Open anoopsarkar opened 10 years ago
we should also be crawling the lists of lists on Wikipedia, e.g.
I have not still figured out how to use the artile "selected anniversaries articles" http://en.wikipedia.org/wiki/Category:Selected_anniversaries_articles
but I noticed that this article has a link to all historical anniversaries for all days of a year: http://en.wikipedia.org/wiki/List_of_historical_anniversaries
for example "June 6": http://en.wikipedia.org/wiki/June_6
it has a complete list of events happend on "June 6" (a super set of selected events in the article you have mentioned above http://en.wikipedia.org/wiki/Wikipedia:Selected_anniversaries/June_6?oldid=366403568)
It is interseting that some of these events has not been mentioned in the year articles. for example:
these events can be added to events crawled from year articles. but we still need to find a way to avoid overlaps, for example "Gustav Vasa" on June 6 has been mentioned in both year and day articles:
http://en.wikipedia.org/wiki/1523 June 6 – Gustav Vasa is elected king of Sweden, finally establishing its full independence from Denmark, marking the end of the Kalmar Union.
http://en.wikipedia.org/wiki/June_6 1523 – Gustav Vasa, the Swedish regent, is elected King of Sweden, marking a symbolic end to the Kalmar Union. This is the Swedish national day.
I would say don't worry about overlaps. Just include duplicates into the data for now. The examples you mention above are not quite identical anyway. As we expand the data we will see the same event multiple times and that is ok I think.
if you go to the main English Wikipedia page, you will see on the lower right part of the screen a section called "On this day ..."
This section and the archive associated with it, contains historical information about each day in history. Note that this gives us a date as well as year. It also has some links in bold, signifying the topic of that event. This could be useful as training data. It also links to the page for each year (that we have been crawling already).
A few clicks from the above archive you get this:
http://en.wikipedia.org/wiki/Category:Selected_anniversaries_articles
which leads to many pages which have the year as part of the title. it seems that we could crawl pages with the year in the title in order to augment our data. The first paragraph on this page would be a good summary of the article.

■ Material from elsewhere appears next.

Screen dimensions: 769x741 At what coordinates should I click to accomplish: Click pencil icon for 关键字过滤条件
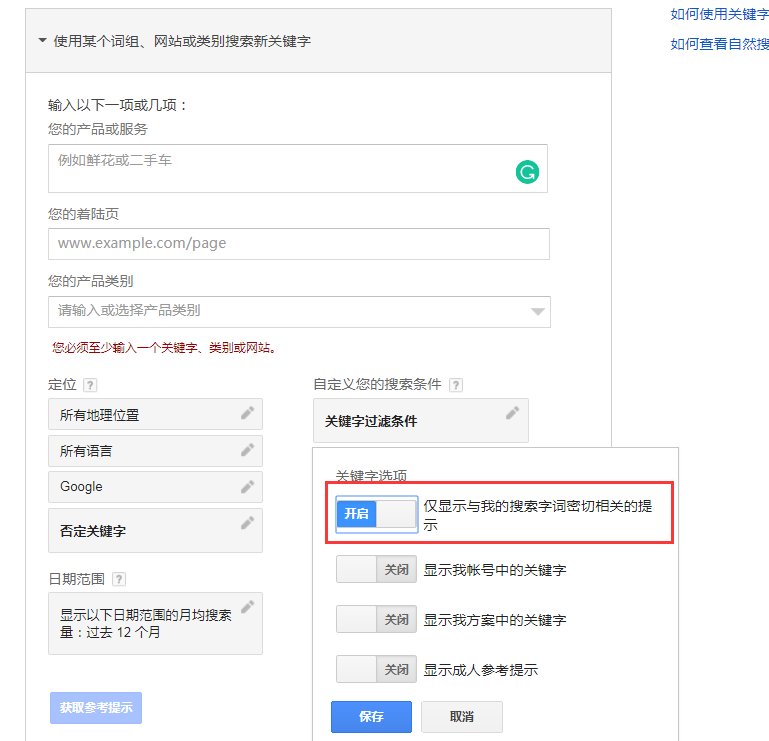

http://en.wikipedia.org/wiki/1982_British_Army_Gazelle_friendly_fire_incident
We can also generalize to any article with 'Date' in the infobox, and 'Location' as well. The article itself might contain lat-long as the above one does.
In the following page:
http://en.wikipedia.org/wiki/Wikipedia:Selected_anniversaries/June_6?oldid=366403568
notice that the link to the above article is in bold face, "friendly fire incident".
Perhaps we can extend our data gathering by including the above sources of information.